Il mio rapporto di
collaborazione con il Festival del Luppolo è particolarmente lungo,
particolarmente proficuo, decisamente legato alla mia crescita professionale
(sebbene loro ne siano consapevoli soltanto in parte).
Ho la fortuna di conoscere questo gruppo di ragazzi da molto tempo, una
compagine formiginese molto attiva e molto creativa, accomunata dal cameratismo
scoutesco che tanto bene ha fatto a questo paesotto tanto piccino quanto
frizzante. Definire Scout questi ragazzi è riduttivo, un modo semplicistico che
potrebbe nerdificarli senza colpe apparenti, anche perchè tutto sono
tranne che topi da biblioteca incapaci di rapporti sociali.

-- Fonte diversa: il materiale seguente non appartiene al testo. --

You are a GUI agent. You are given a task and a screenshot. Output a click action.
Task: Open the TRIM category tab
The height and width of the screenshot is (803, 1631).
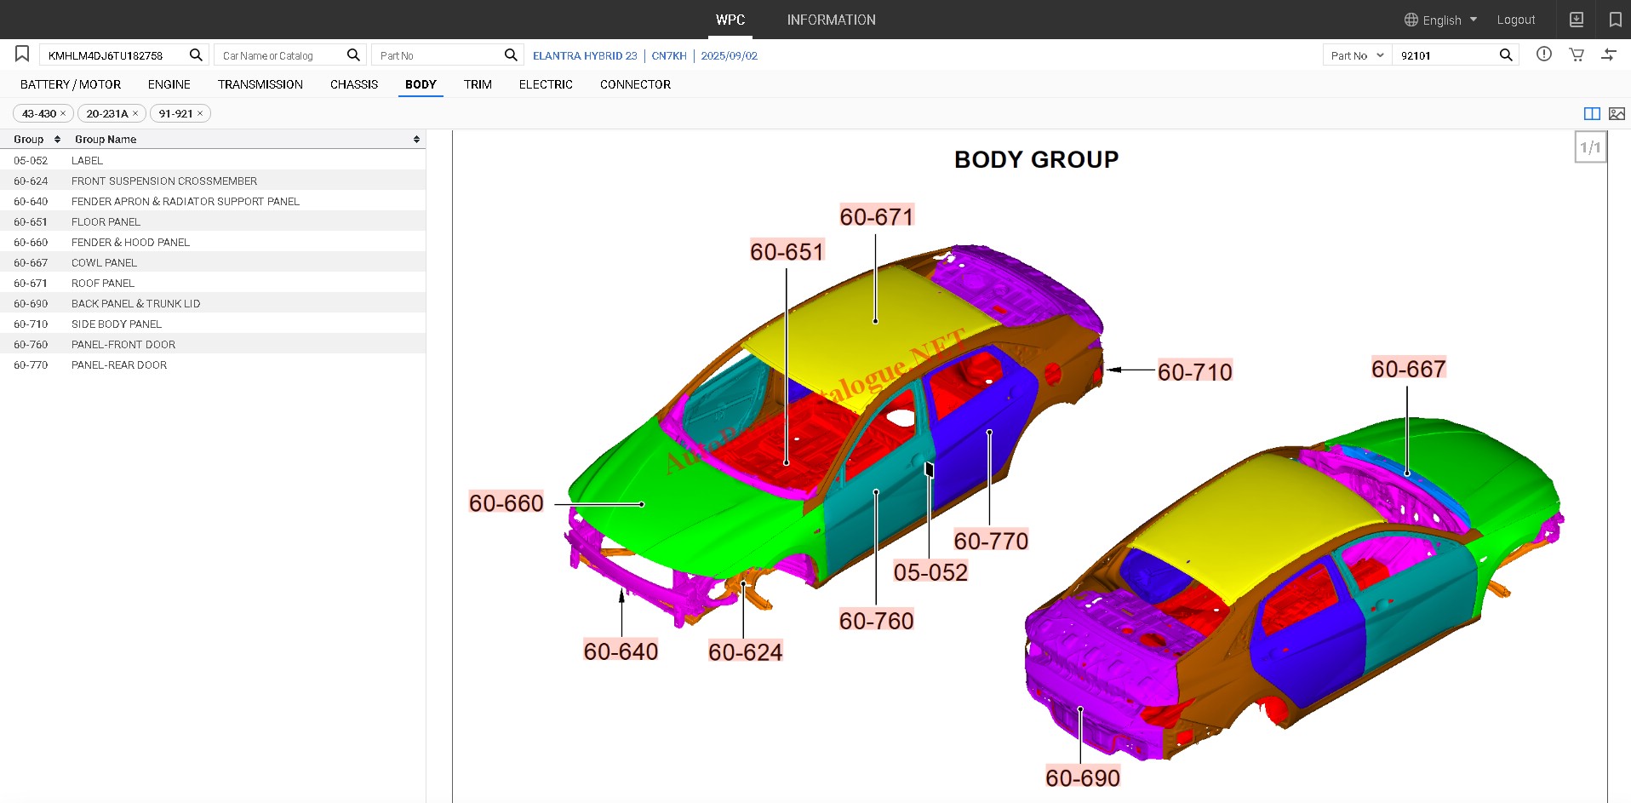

Negli anni hanno creato un movimento di orzo e luppolo tale da richiamare
l’attenzione di migliaia di persone, attirandole con l’aroma di salsiccia alla
griglia e costina in umido, della piadina croccante e dell’hamburger sesamato.
Il mio impegno nel tempo è stato, a dirla tutta, discontinuo. Tutto dipendeva
dalla mole di lavoro da smaltire durante il periodo della festa in sé, oltre
che dalla volontà degli organizzatori di affidarmi o meno il progetto:
incredibilmente sono sempre tornati da me.